▶ _Required work_: Take the line containing "Image resolution: width=966" and each line after it through the end of the data below, and return them exactly, minus any pictures.

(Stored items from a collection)
--------------------

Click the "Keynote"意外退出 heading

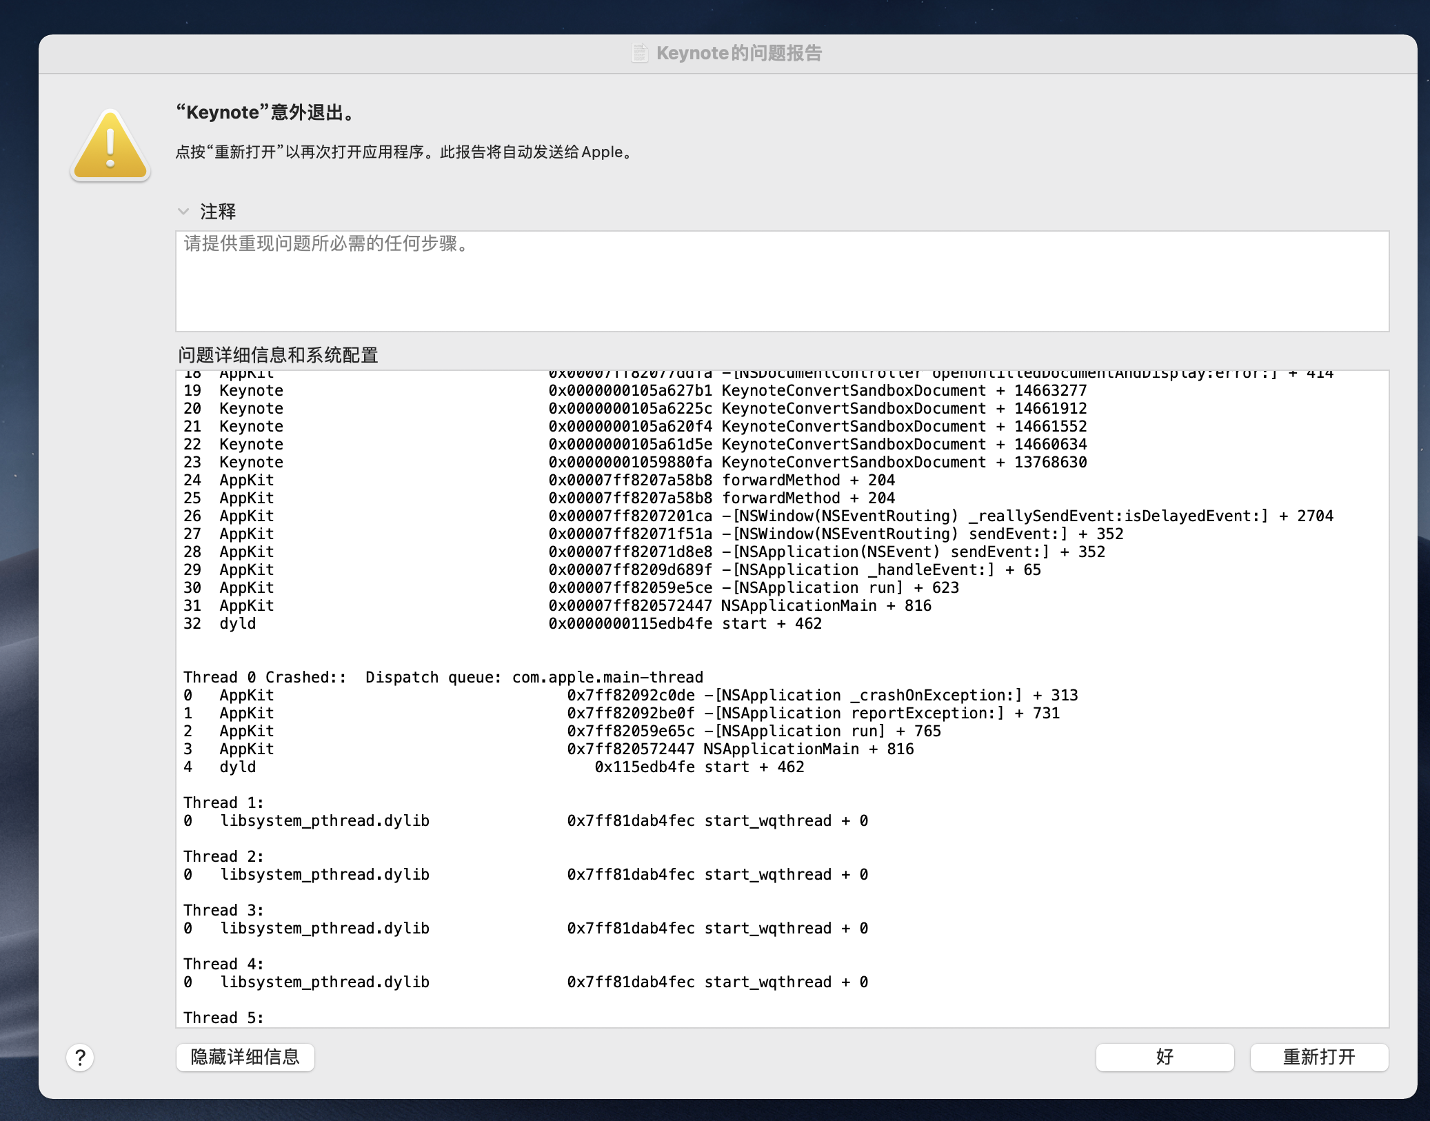[266, 112]
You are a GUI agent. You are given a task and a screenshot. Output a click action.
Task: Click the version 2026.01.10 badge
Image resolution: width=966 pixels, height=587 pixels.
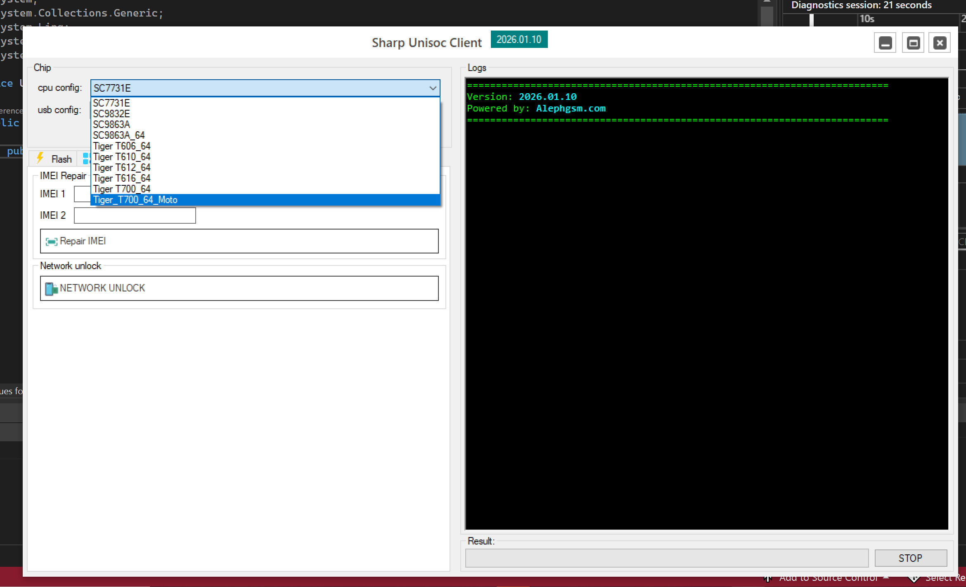(x=519, y=40)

--------------------

▶ _Solution to this exercise_:
Image resolution: width=966 pixels, height=587 pixels.
(x=519, y=40)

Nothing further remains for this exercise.